Interview with Taras Lanchev, Founder at Meeting Schedule Software Company Calbot

Calbot is an enterprise meeting scheduling software for professional services companies. It helps people from different companies find a mutually available time for a meeting. Instead of emailing back-and-forth about the best time to meet, Calbot privately scans calendars from different services to find overlapping gaps that work for everyone.

This way, people working on investments, transactions, litigations, consulting projects, M&As and other work with people from different companies can quickly find time when everyone is available. On average, Calbot saves busy professionals 9-10% of their time which would otherwise be wasted on scheduling meetings.
 
 
Team - Calbot
 

How did you come up with the idea for the company?

 
When I was at university I always struggled to find time to work on group projects we had. My group mates always had different timetables to mine and were involved in different co-curricular activities to me. I thought that the solution to that problem was to scan everyone’s timetables to find gaps that would work for everyone. After spending sometime building the prototype and testing it with a few students I quickly learnt that students were not willing to pay for this solution.

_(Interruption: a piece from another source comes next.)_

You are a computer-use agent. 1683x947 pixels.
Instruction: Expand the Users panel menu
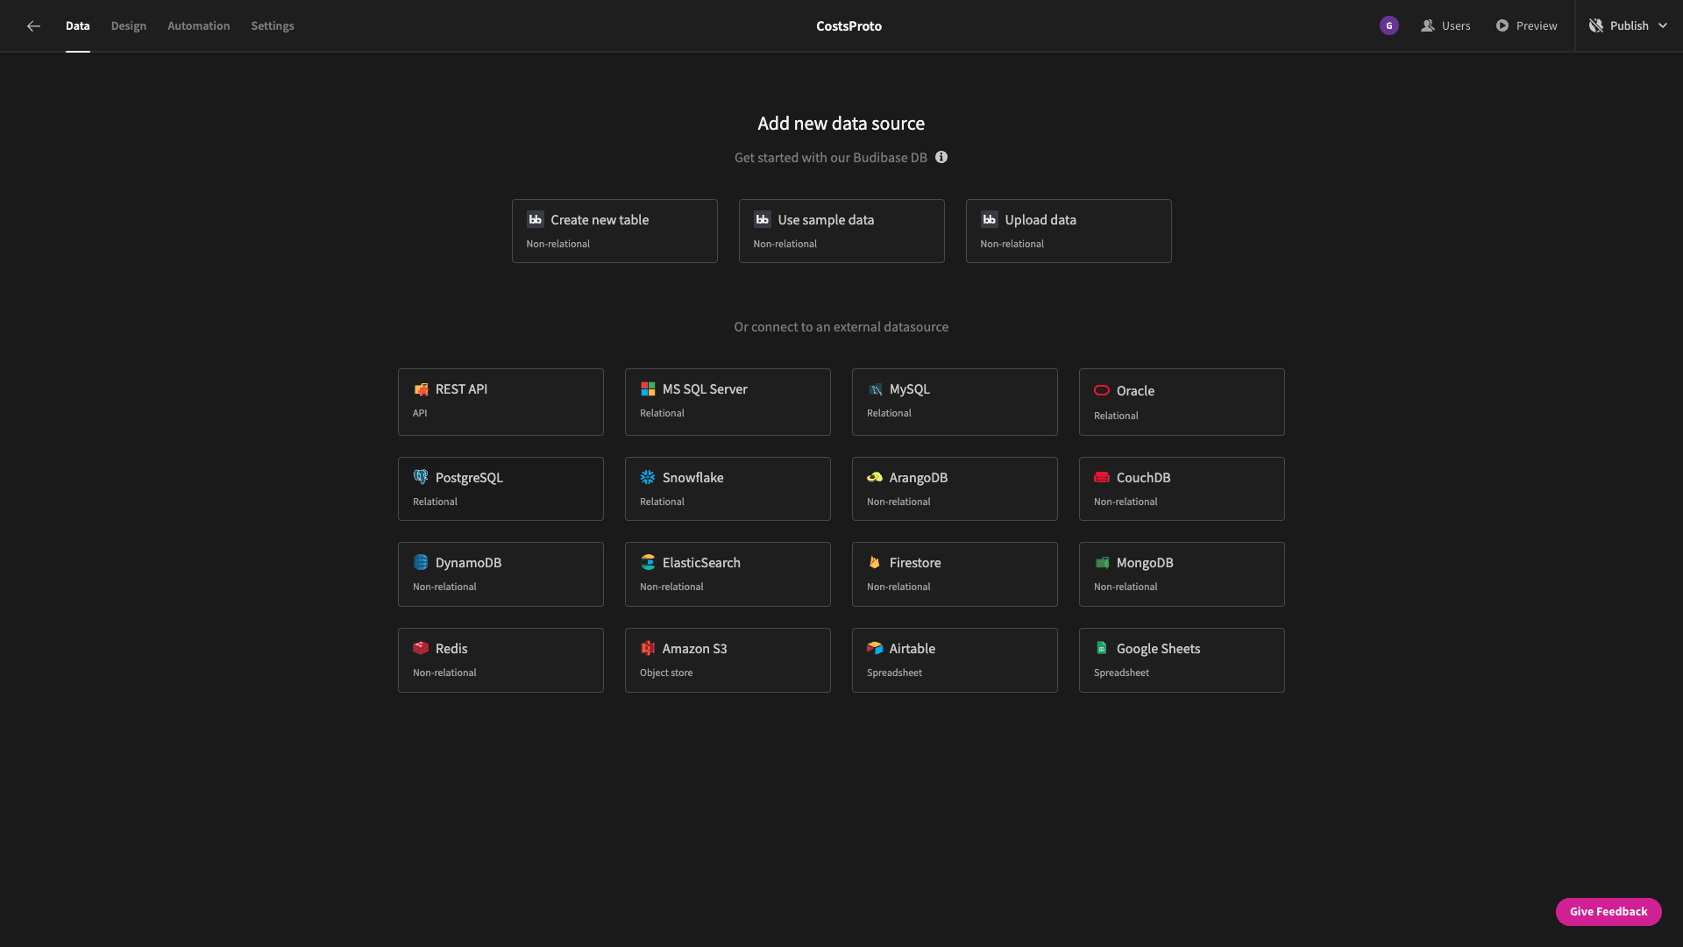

To see where this solution would be useful, I went to the city and joined a number of tech/startup/business meet-ups where I quickly learnt that this problem of finding mutually available gaps for groups of people was also prevalent in professional services firms. People in those firms would normally work on external projects with external people and firms and so would always struggle to find times when all external parties are available because their calendars wouldn’t talk to each other. As a result, I went back to redevelop Calbot into what it is today.
 

 

What advise would you give to aspiring young entrepreneurs?

 
I think one of the best ways of starting a business is speaking to people to find genuine problems that need solving. It is highly unlikely that an entrepreneur knows the problem inside out (unless they have worked in an organisation for many years) and is able to address is adequately. A much better approach, in my view, is to let end users design the solution for you and essentially tell you exactly what to build.

This way you can be certain that you are building something useful and that would be used by people. Additionally, this also gives you a good source of beta users to trial your software once it is ready.
 

What can we hope to see from Calbot in the future?

 
At the moment, we are very busy with arranging and running pilots with financial services firms. However, in the future we want to raise another round of funding and grow Calbot into other branches of professional services firms. We are particularly interested in law, consulting and accounting.

From the product side, there are a few exiting developments in the pipeline. We are making Calbot smarter with smart filters which would help people get more “deep”, undistracted, work done whilst also helping them schedule meetings quicker with smart filters which would know whether certain meetings, phone calls or video conferences can be booked back-to-back or whether there needs to be a buffer between them to help you prepare.